A Word of Encouragement from Elizabeth Rice Handford
The voice on the phone was broken with sobs. “Mrs. Handford, could you come over real quick? My home is falling apart.”
Of course I went at once. What horrible tragedy had overcome that precious home? Jane let me in the house but stopped me at the front door. “There!” she sobbed. “Look at that!”
I saw a pair of worn men’s boots, perhaps a little muddy, but right at the door, where they wouldn’t muddy the carpet. Her husband worked long hours in construction so she could stay home with the children. He and the children hovered nearby. They seemed bewildered and frightened by the passion in her voice. “What’s the matter with his boots?” I asked.

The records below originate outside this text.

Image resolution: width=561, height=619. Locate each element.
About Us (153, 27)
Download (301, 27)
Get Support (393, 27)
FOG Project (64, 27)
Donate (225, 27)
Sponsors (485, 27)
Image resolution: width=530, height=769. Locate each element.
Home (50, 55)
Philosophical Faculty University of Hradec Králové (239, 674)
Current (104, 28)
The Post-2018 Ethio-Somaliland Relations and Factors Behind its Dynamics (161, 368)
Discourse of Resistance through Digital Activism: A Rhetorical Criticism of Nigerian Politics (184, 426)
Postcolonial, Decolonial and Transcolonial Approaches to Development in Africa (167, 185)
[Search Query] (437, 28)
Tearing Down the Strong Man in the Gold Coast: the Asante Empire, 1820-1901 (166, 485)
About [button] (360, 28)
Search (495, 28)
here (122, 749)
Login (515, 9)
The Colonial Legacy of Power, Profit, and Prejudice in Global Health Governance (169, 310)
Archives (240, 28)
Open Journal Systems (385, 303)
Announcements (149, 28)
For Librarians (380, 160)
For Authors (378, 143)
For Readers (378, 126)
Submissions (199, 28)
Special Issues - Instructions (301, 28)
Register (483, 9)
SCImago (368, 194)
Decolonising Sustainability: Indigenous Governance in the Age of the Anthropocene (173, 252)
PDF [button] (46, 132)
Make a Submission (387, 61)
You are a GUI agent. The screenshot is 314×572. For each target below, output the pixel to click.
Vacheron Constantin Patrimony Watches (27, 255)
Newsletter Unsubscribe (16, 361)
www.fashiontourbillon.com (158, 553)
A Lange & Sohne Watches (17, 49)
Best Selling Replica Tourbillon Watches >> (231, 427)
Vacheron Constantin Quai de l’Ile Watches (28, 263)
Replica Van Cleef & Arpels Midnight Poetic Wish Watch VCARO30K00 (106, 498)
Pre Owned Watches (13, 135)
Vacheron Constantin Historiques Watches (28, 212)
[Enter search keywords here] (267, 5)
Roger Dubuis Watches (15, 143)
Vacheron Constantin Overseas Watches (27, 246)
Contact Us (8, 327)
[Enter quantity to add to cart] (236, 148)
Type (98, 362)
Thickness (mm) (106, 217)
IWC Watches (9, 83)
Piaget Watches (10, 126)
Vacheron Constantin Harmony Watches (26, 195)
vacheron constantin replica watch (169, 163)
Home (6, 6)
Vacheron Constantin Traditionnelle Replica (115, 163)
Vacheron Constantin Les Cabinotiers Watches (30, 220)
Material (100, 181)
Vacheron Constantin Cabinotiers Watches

“He always leaves his boots there! He never puts them up where they belong! I can’t stand it any more! I’m leaving him.”
“Janie,” (not her name, of course) “could you and I maybe go into another room so we could talk alone?”
As you’ve already decided, she was wasting emotion on something not worth her passion. True, the boots were unsightly, but certainly not a threat to the welfare of the home. I couldn’t help but wonder if Jane didn’t also have some small, irritating habits her husband could have complained to me about as well. Of course she couldn’t meet all of his expectations, nor could he meet all of hers. So what should she do about the muddy boots? If they were so important to her, couldn’t she move them to their bedroom herself? Better, couldn’t she greet him at the front door after a hard day’s work with a kiss and a cup of coffee, and take off his muddy boots for him?
None of us will ever be able to meet the expectations of our loved ones. Couldn’t we accept the good we see in them and overlook their small, irritating habits?—especially when we need their forgiveness for the ways we disappoint them? Romans 15:7 says,
So accept each other
just as Christ has accepted you;
then God will be glorified.
How did the Lord Jesus accept us? He welcomes us into His holy presence without any reference to how well we behaved, how carelessly or earnestly we have lived. We were sinners, foul, disgusting, but because He paid the penalty for all those terrible things in our past, He welcomes us into His perfect family. And that’s how He expects us to forgive and accept each other. Sure they have flaws. Sure they are hard sometimes to live with. But so do I have flaws. So am I sometimes hard to live with. And if you accept me, and if I accept you, then, the Scriptures promise, “God will be glorified.”
A fourteenth-century Persian rug of a beautiful garden of flowers bears this inscription:
“My heart accepts the thorns of your garden.” My heart accepts, not tolerates, not forgives, but
accepts. How our relationships, our homes, our work environment would be changed if we only accepted the prickly thorns in the personalities of those we love. . . and in the meantime, working diligently to remove our thorns that are so irritating to others!
Oh yes, you will be glad to know that Jane did learn what God wanted her to learn that day. She and her husband have been happily married now for 40 years.